>>>>

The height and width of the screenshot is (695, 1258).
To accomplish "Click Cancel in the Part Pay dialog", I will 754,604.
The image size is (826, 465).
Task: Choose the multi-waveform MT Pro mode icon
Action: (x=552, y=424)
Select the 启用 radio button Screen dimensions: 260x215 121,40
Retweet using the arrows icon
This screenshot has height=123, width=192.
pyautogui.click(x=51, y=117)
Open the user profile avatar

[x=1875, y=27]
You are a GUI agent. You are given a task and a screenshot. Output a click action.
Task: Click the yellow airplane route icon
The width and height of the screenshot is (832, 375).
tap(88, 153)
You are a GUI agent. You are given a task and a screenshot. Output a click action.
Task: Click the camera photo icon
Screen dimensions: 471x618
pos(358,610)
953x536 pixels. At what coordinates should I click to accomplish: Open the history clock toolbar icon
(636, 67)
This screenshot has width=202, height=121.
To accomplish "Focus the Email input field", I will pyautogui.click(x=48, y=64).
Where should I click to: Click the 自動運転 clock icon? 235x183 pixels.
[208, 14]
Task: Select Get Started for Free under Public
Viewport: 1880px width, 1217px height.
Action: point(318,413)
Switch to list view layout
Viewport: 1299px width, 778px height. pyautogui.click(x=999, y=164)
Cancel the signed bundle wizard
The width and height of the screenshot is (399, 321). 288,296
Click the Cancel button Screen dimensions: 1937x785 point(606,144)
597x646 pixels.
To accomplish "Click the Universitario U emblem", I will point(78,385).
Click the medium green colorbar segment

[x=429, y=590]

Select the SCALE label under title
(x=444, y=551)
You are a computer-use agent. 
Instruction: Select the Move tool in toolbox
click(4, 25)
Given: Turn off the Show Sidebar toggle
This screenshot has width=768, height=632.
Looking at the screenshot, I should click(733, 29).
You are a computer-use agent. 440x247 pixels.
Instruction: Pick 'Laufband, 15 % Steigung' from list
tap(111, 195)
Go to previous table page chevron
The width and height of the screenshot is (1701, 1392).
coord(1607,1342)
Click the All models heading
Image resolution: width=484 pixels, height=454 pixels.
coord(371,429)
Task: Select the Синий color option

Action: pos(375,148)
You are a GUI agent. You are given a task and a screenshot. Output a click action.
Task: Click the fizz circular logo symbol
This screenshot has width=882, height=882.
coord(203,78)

<<<<

#### YOUR OBJECTIVE
Give the stretch of the records from the line containing "953x536 pixels. At" through the line containing "Viewport: 1299px width, 778px" as a Markdown table with the columns Row and Line. Number each row and leave out any blank lines.

#### ANSWER TO THIS EXERCISE
| Row | Line |
|---|---|
| 1 | 953x536 pixels. At what coordinates should I click to accomplish: Open the history clock toolbar icon |
| 2 | (636, 67) |
| 3 | This screenshot has width=202, height=121. |
| 4 | To accomplish "Focus the Email input field", I will pyautogui.click(x=48, y=64). |
| 5 | Where should I click to: Click the 自動運転 clock icon? 235x183 pixels. |
| 6 | [208, 14] |
| 7 | Task: Select Get Started for Free under Public |
| 8 | Viewport: 1880px width, 1217px height. |
| 9 | Action: point(318,413) |
| 10 | Switch to list view layout |
| 11 | Viewport: 1299px width, 778px height. pyautogui.click(x=999, y=164) |